But to Marygold’s delight, when poor little Delzant came flying across the paddock in answer to the horn, he was graciously permitted to set forth in company with his brothers-in-arms.
“There’s a short cut across the fields,” began Phoena, but a frown from Faith stopped her.
“No short cuts for us,” replied Andrew, who privately hated fields which might hold cattle of uncertain temper, “we march to glory on a straight and open road.”
“Hear, hear,” from the rest of the company.
Therewith those gallant redressers of wrong sallied forth to execute justice on the unsuspecting, and, to all appearances, law-abiding population of the small village of Playden.
“There they go,” said Di; she had clambered up to the top of a high gate, and was standing on the bar. “Hubert’s heading them with his pipe, thank goodness that he’s not blowing it very loud, and Gaston is following him. The others are marching abreast, because I suppose they are all of equal rank, just behind Gaston. It’s such a lonely road that they’re not likely to meet anybody. I wonder how they’ll get on.”
“I’ll never forgive them, if they come back without the bird,” said Phoena, quite fiercely.
“I’m sorry for the poor bird,” said Fay, “still, I wish Phoena, that you’d never told them about it. You don’t know what it may lead to.”
“Oh! you coward, Fay,” cried Phoena, “how would wrongs ever get righted if people stayed to think what it might lead to? When would they do anything grand if they always stopped to count the cost?”

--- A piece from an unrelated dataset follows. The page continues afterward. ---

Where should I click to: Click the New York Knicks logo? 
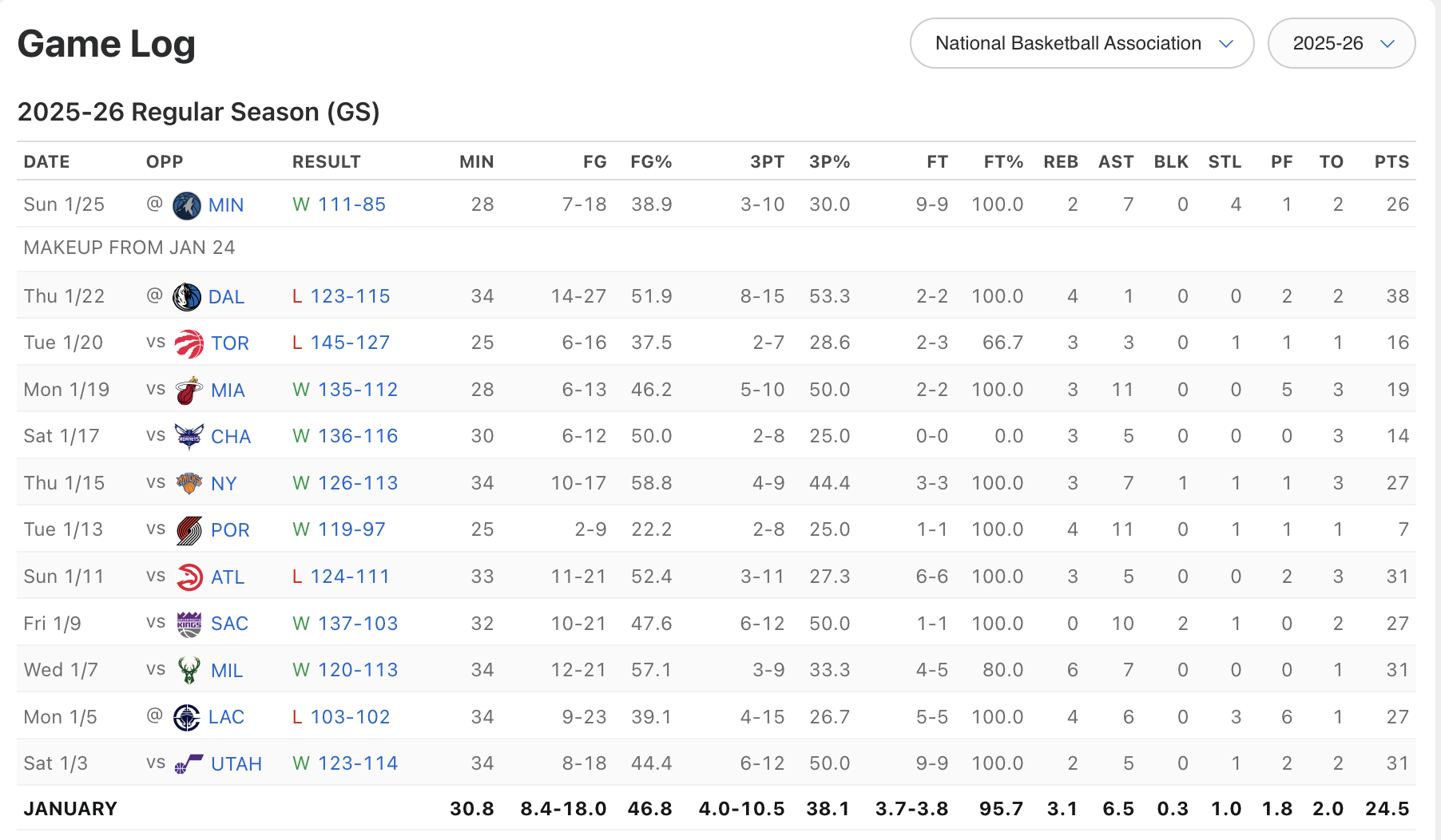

“Well, I’m going to see what this’ll lead to,” retorted Fay, flushing angrily. “I’m going to take the short cut across the fields, and get to Playden before the boys arrive, and offer to buy the thrush. I’m quite sure it’s the only way to prevent a row.”
“Oh, you traitor,” cried Di; whilst Phoena added, “If you do that, you’ll encourage all the village to imprison other birds.”

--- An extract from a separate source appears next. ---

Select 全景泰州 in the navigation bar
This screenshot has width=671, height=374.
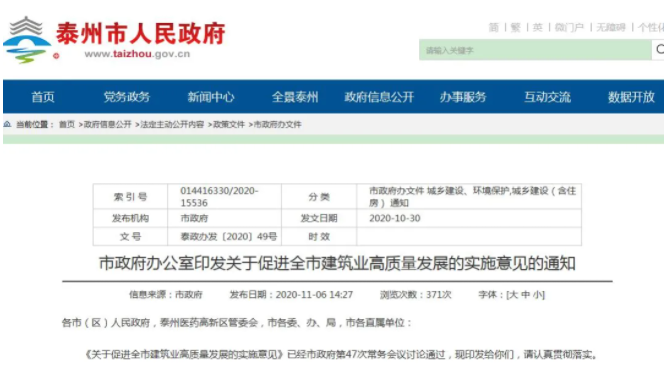tap(295, 97)
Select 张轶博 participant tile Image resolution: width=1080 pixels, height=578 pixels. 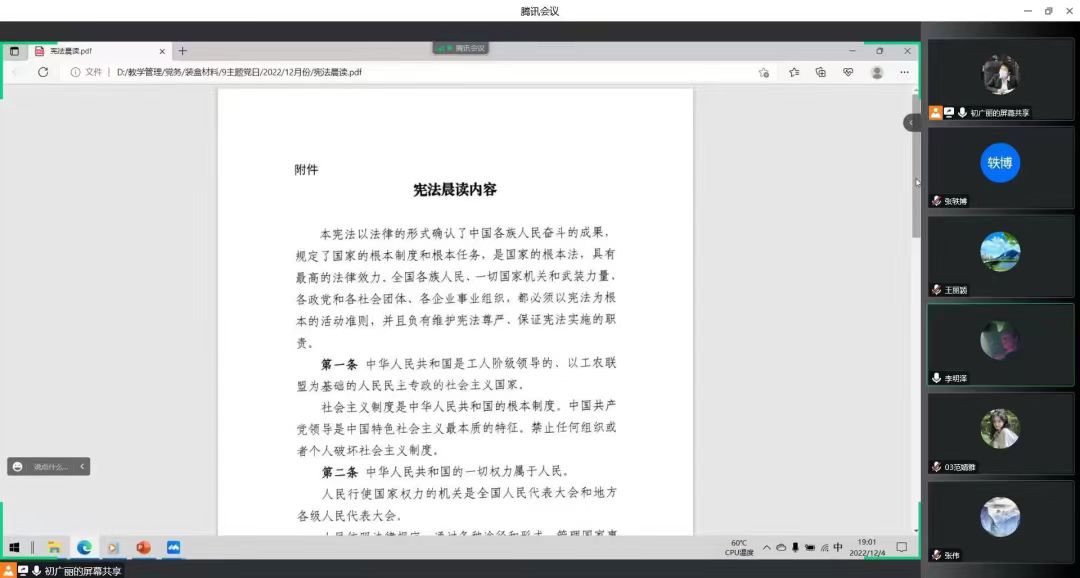point(1000,167)
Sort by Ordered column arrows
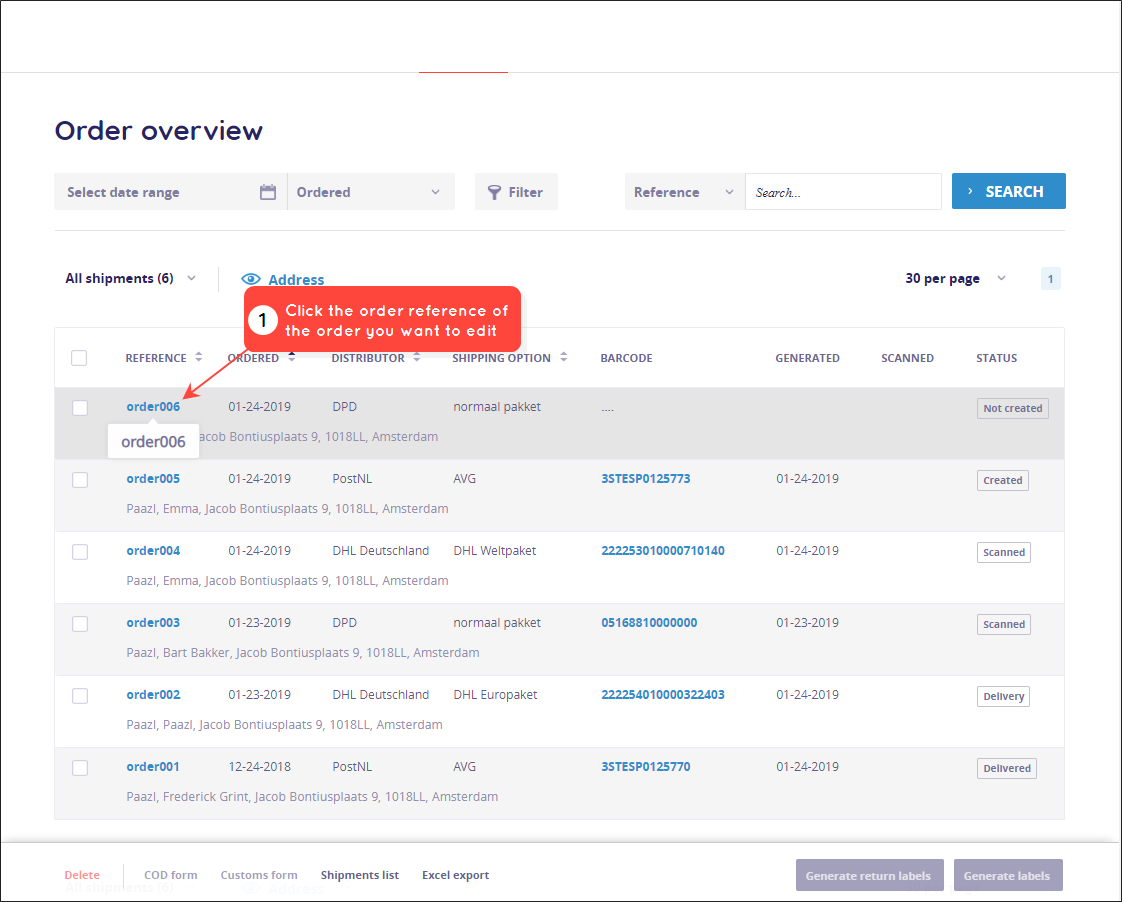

“I don’t care,” said Faith, “that’s what I’m going to do,” and with Marygold for a companion, she set off at a brisk rate through the fields.
“We won’t come with you,” said Di and Phoena together.
But Faith had not gone far before Marygold, looking behind her, announced with great excitement, that the two girls were following them. “But they bobbed and hid behind the haystack when they saw me looking,” said Marygold.
“I thought they’d come,” laughed Fay, “but I expect we should have done as well if they’d kept their word and stayed at home.”
THUS it came to pass on that pleasant July morning that as old Jonas Tubbs, cobbler by trade and a rare practical joker by taste, was following the stitching duties of his calling, he was surprised by the arrival of a troop of boys and girls at his door.
By this time Phoena and Di had joined the others.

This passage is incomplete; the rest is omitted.